A 290 g block is dropped onto a relaxed vertical spring that has a spring constant of k = 2.6 N/cm. The block becomes attached to the spring and compresses the spring 10 cm before momentarily stopping.

(a) While the spring is being compressed, what work is done on the block by the gravitational force on it? J

(b) What work is done on the block by the spring force while the spring is being compressed? J

(c) What is the speed of the block just before it hits the spring? (Assume that friction is negligible.) m/s

(d) If the speed at impact is doubled, what is the maximum compression of the spring? m

bobpursley, if your not gonna answer the question then don't worry about commenting; this site is not made for you to get on and tell someone its "straightforward"; we come here for help not to be told off. i was hoping to have some help on a similar problem.

thanks

To solve this problem, we will need to use the concepts of work, energy, and Hooke's law. Let's go through each part, step by step:

(a) To find the work done by the gravitational force on the block while the spring is being compressed, we need to determine the change in gravitational potential energy. The formula for gravitational potential energy is given by U = mgh, where U is the gravitational potential energy, m is the mass, g is the acceleration due to gravity, and h is the height.

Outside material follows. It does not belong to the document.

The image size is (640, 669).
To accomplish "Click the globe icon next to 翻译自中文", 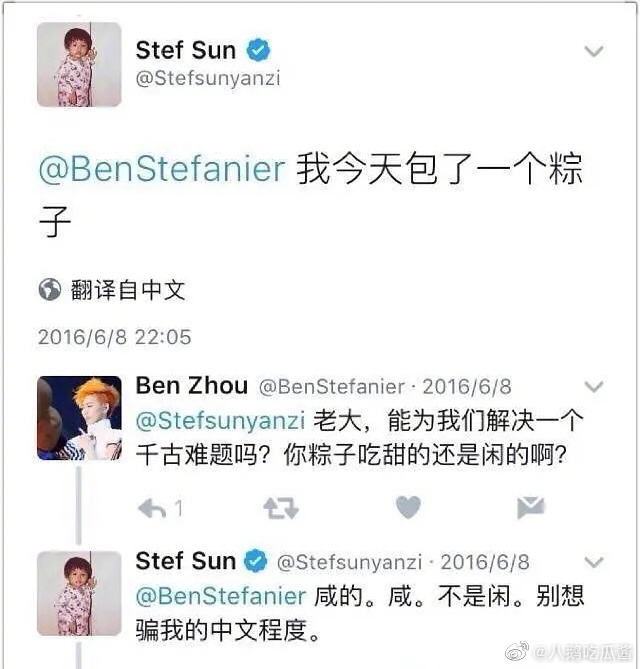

In this case, the height h is the distance the block falls before it compresses the spring. Since the block initially falls freely, we can use the formula h = 1/2gt^2, where t is the time it takes for the block to reach the spring. We can find t using the equation v = gt, where v is the velocity just before the block reaches the spring. Rearranging the equation, we get t = v/g.

Now, substituting the equation for h and the expression for t into the formula for potential energy, we have U = mg(1/2gt^2). Since we want the work done by the gravitational force, we need to find the change in potential energy, which is U_final - U_initial.

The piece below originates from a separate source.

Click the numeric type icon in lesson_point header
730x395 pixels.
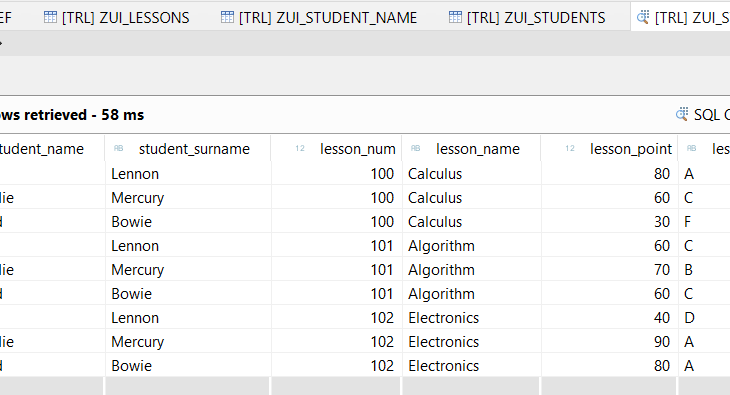(570, 148)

The initial potential energy U_initial = mgh_initial since the block starts at rest, and the final potential energy U_final is zero since the block momentarily stops. Therefore, the work done on the block by the gravitational force is given by:

Work_gravity = U_final - U_initial
= 0 - mgh_initial.

Substituting the given values, Work_gravity = 0 - 290 g (9.8 m/s^2) (h_initial).

(b) The work done on the block by the spring force while it is being compressed can be calculated using the formula for the elastic potential energy of the spring, U_elastic = (1/2) k x^2, where U_elastic is the elastic potential energy, k is the spring constant, and x is the displacement (compression) of the spring.

The work done by the spring force is equal to the negative change in elastic potential energy, as the spring force does negative work when it is being compressed. Therefore, the work done on the block by the spring force is given by:

Work_spring = - (U_elastic_final - U_elastic_initial),
= - [(1/2) k x_final^2 - (1/2) k x_initial^2],
= - (1/2) k (x_final^2 - x_initial^2).

Given that x_initial = 0 cm (since the spring is relaxed initially) and x_final = -10 cm (spring is compressed), we can substitute these values to find the work done by the spring force.

(c) To find the speed of the block just before it hits the spring, we can use the principle of conservation of mechanical energy. The initial mechanical energy (kinetic energy + potential energy) is equal to the final mechanical energy.

Initially, the block has potential energy due to its height, which is given by mgh_initial. When it hits the spring, all this potential energy is converted to kinetic energy, given by (1/2)mv^2, where m is the mass of the block and v is its velocity.

Therefore, we can equate the initial potential energy to the final kinetic energy:

mgh_initial = (1/2)mv^2.

Simplifying and solving for v, we get:

v = sqrt(2gh_initial).

Substituting the given values, we can calculate the speed of the block just before it hits the spring.

(d) If the speed at impact is doubled, we need to find the maximum compression of the spring. To determine this, we'll use the principle of conservation of mechanical energy.

Initially, the block has kinetic energy, given by (1/2)mv^2. When the block hits the spring and comes to a momentary stop, all its kinetic energy is converted to elastic potential energy stored in the compressed spring, given by (1/2)kx^2, where x is the maximum compression.

Therefore, we can equate the initial kinetic energy to the maximum elastic potential energy:

(1/2)mv^2 = (1/2)kx^2.

Simplifying and solving for x, we get:

x = sqrt((mv^2) / k).

Since we're doubling the speed, the new speed is 2v. Substituting this value into the equation, we can find the maximum compression of the spring.

Remember to convert units as needed (e.g., grams to kilograms, cm to meters) to ensure consistent units throughout the calculations.

What is your question here? The problem is rather straightforward.